begin Page

# What size Exo Terra terrarium for a pair of imitators?



## Tomoko Schum (Jan 14, 2012)

Hi,

What size terrarium do you recommend for a pair of imitators?

I have been looking at 36 x 18 x 36 Exo Terra terrarium since I was thinking about housing a group of R. amazonica initially. After considering their shy nature, I decided on imitators instead. Now, I see most of you recommend keeping imitators as a pair. If I were to keep a pair of imitators, should I go with smaller terrarium like 18 x 18 x 24?

A local reptile shop recommends a 18 x 18 x 24 since I am petite (I am 5 feet tall). I think I can handle 36 inch tall tank especially if I get a stand custom made for me. Is a 36 x 18 x 36 an overkill for just a pair of imitators?


----------



## Colleen53 (Jan 19, 2009)

I enjoy the landscape just as much as I enjoy the frogs. So with the bigger size tank, you will be able to have a nice, big home for them. I am sure they will not complain about that!!


----------



## frogparty (Dec 27, 2007)

Wih a pair of imis I'd say an 18x18x24 is more than enough room. The big Viv you are envisioning would be beautiful I'm sure, but unnecessary. Even a12x12x18 would work. I say put imis in a smaller Viv, and get a group of something else for the bigger tank you want


----------



## yours (Nov 11, 2007)

end Page
begin Material supplied

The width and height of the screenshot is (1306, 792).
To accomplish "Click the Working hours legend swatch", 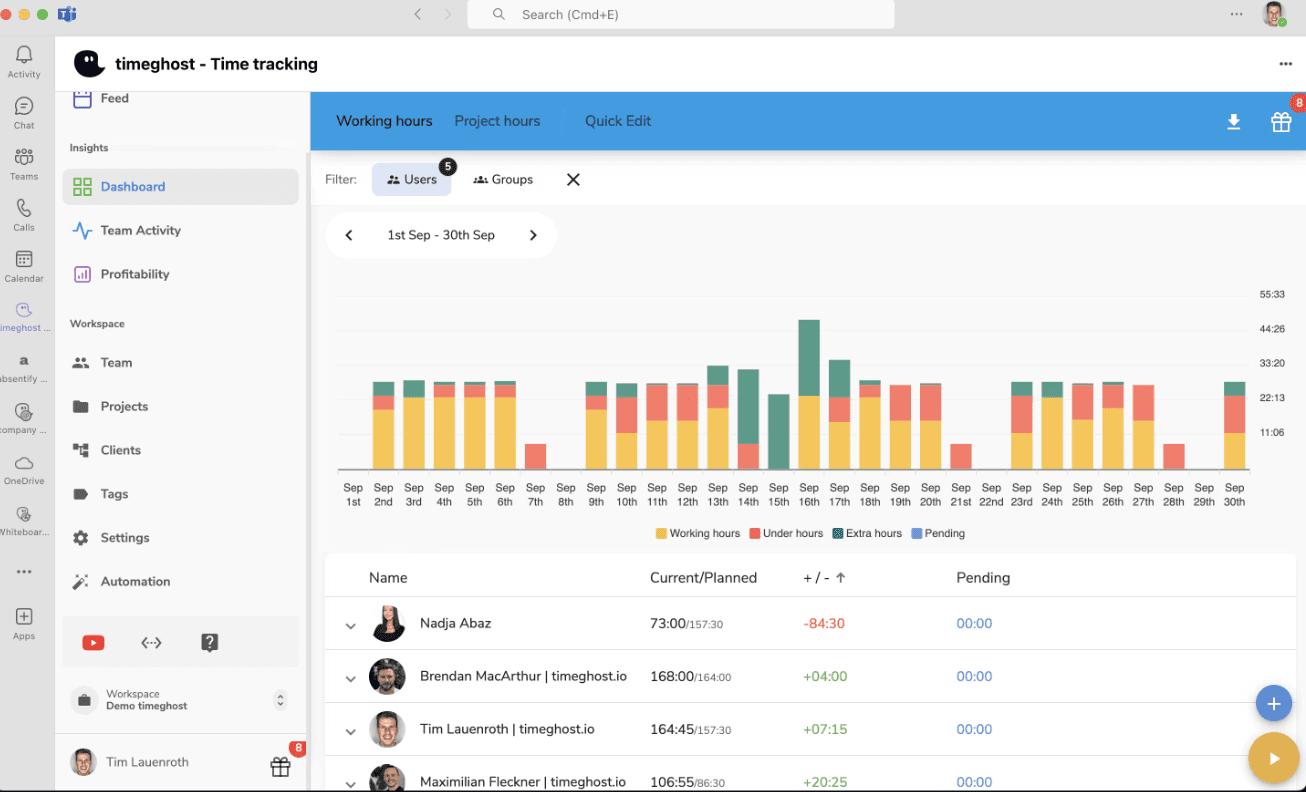I will tap(661, 534).
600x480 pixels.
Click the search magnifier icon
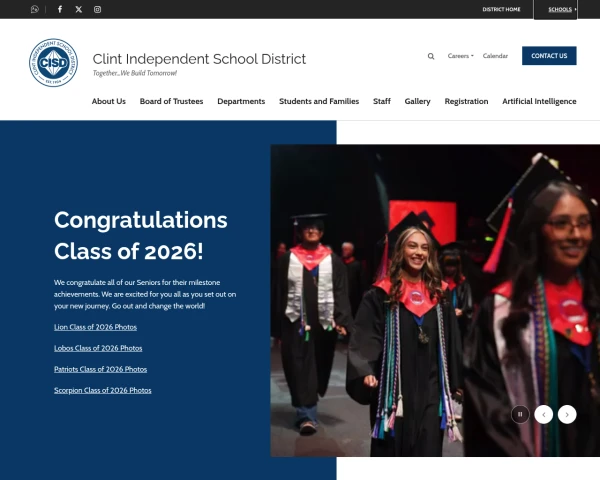tap(431, 56)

end Material supplied

Work instructions:
1. Decide whether each statement below agrees with the terrarium thread, answering yes or no and quoting the words from the thread that settle it: (a) The original poster first thought about housing a group of R. amazonica. (b) The local reptile shop recommended a 36 x 18 x 36 terrarium. (c) frogparty says a 12x12x18 would not work for a pair of imitators.
2. According to the terrarium thread, how tall is Tomoko Schum?
3. Repeat the stretch of the terrarium thread from "## frogparty (Dec" through "(Nov 11, 2007)", word for word.

Solutions per task:
1.
(a) Yes: "I was thinking about housing a group of R. amazonica initially."
(b) No: "A local reptile shop recommends a 18 x 18 x 24 since I am petite"
(c) No: "Even a12x12x18 would work."

2. She is 5 feet tall.

3.
## frogparty (Dec 27, 2007)

Wih a pair of imis I'd say an 18x18x24 is more than enough room. The big Viv you are envisioning would be beautiful I'm sure, but unnecessary. Even a12x12x18 would work. I say put imis in a smaller Viv, and get a group of something else for the bigger tank you want


----------



## yours (Nov 11, 2007)